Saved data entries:

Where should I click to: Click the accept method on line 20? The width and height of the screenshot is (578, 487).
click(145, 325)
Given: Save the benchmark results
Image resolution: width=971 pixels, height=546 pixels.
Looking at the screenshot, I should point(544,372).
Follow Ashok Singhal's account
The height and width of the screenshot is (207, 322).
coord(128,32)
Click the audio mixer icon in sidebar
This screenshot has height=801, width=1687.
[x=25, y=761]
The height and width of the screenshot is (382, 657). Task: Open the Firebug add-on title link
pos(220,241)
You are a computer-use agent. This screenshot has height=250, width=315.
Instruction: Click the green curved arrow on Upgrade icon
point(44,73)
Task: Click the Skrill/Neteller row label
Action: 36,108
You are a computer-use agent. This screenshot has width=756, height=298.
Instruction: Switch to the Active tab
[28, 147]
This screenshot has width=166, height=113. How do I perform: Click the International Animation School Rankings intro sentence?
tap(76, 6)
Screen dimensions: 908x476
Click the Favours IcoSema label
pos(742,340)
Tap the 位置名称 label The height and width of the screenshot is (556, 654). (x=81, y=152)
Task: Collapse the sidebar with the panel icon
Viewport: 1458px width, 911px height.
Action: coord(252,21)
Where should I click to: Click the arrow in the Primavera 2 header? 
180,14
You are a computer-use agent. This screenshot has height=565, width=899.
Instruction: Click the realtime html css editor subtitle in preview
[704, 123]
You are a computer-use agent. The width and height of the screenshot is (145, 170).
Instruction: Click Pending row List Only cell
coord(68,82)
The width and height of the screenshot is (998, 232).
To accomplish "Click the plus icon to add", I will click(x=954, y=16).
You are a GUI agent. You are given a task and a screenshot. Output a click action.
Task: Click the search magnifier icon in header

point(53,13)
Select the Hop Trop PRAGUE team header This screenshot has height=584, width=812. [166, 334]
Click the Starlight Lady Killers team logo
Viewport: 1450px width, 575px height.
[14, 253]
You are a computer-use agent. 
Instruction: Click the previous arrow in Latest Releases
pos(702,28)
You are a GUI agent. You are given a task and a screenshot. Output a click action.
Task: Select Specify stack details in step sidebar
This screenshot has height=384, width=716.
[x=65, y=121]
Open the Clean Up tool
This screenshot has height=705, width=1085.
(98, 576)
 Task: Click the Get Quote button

Exercise directions: The response has to give back every record verbatim.

Result of the exercise:
Where should I click to: Click the accept method on line 20? The width and height of the screenshot is (578, 487).
click(145, 325)
Given: Save the benchmark results
Image resolution: width=971 pixels, height=546 pixels.
Looking at the screenshot, I should point(544,372).
Follow Ashok Singhal's account
The height and width of the screenshot is (207, 322).
coord(128,32)
Click the audio mixer icon in sidebar
This screenshot has height=801, width=1687.
[x=25, y=761]
The height and width of the screenshot is (382, 657). Task: Open the Firebug add-on title link
pos(220,241)
You are a computer-use agent. This screenshot has height=250, width=315.
Instruction: Click the green curved arrow on Upgrade icon
point(44,73)
Task: Click the Skrill/Neteller row label
Action: 36,108
You are a computer-use agent. This screenshot has width=756, height=298.
Instruction: Switch to the Active tab
[28, 147]
This screenshot has width=166, height=113. How do I perform: Click the International Animation School Rankings intro sentence?
tap(76, 6)
Screen dimensions: 908x476
Click the Favours IcoSema label
pos(742,340)
Tap the 位置名称 label The height and width of the screenshot is (556, 654). (x=81, y=152)
Task: Collapse the sidebar with the panel icon
Viewport: 1458px width, 911px height.
Action: coord(252,21)
Where should I click to: Click the arrow in the Primavera 2 header? 
180,14
You are a computer-use agent. This screenshot has height=565, width=899.
Instruction: Click the realtime html css editor subtitle in preview
[704, 123]
You are a computer-use agent. The width and height of the screenshot is (145, 170).
Instruction: Click Pending row List Only cell
coord(68,82)
The width and height of the screenshot is (998, 232).
To accomplish "Click the plus icon to add", I will click(x=954, y=16).
You are a GUI agent. You are given a task and a screenshot. Output a click action.
Task: Click the search magnifier icon in header

point(53,13)
Select the Hop Trop PRAGUE team header This screenshot has height=584, width=812. [166, 334]
Click the Starlight Lady Killers team logo
Viewport: 1450px width, 575px height.
[14, 253]
You are a computer-use agent. 
Instruction: Click the previous arrow in Latest Releases
pos(702,28)
You are a GUI agent. You are given a task and a screenshot. Output a click action.
Task: Select Specify stack details in step sidebar
This screenshot has height=384, width=716.
[x=65, y=121]
Open the Clean Up tool
This screenshot has height=705, width=1085.
(98, 576)
 Task: Click the Get Quote button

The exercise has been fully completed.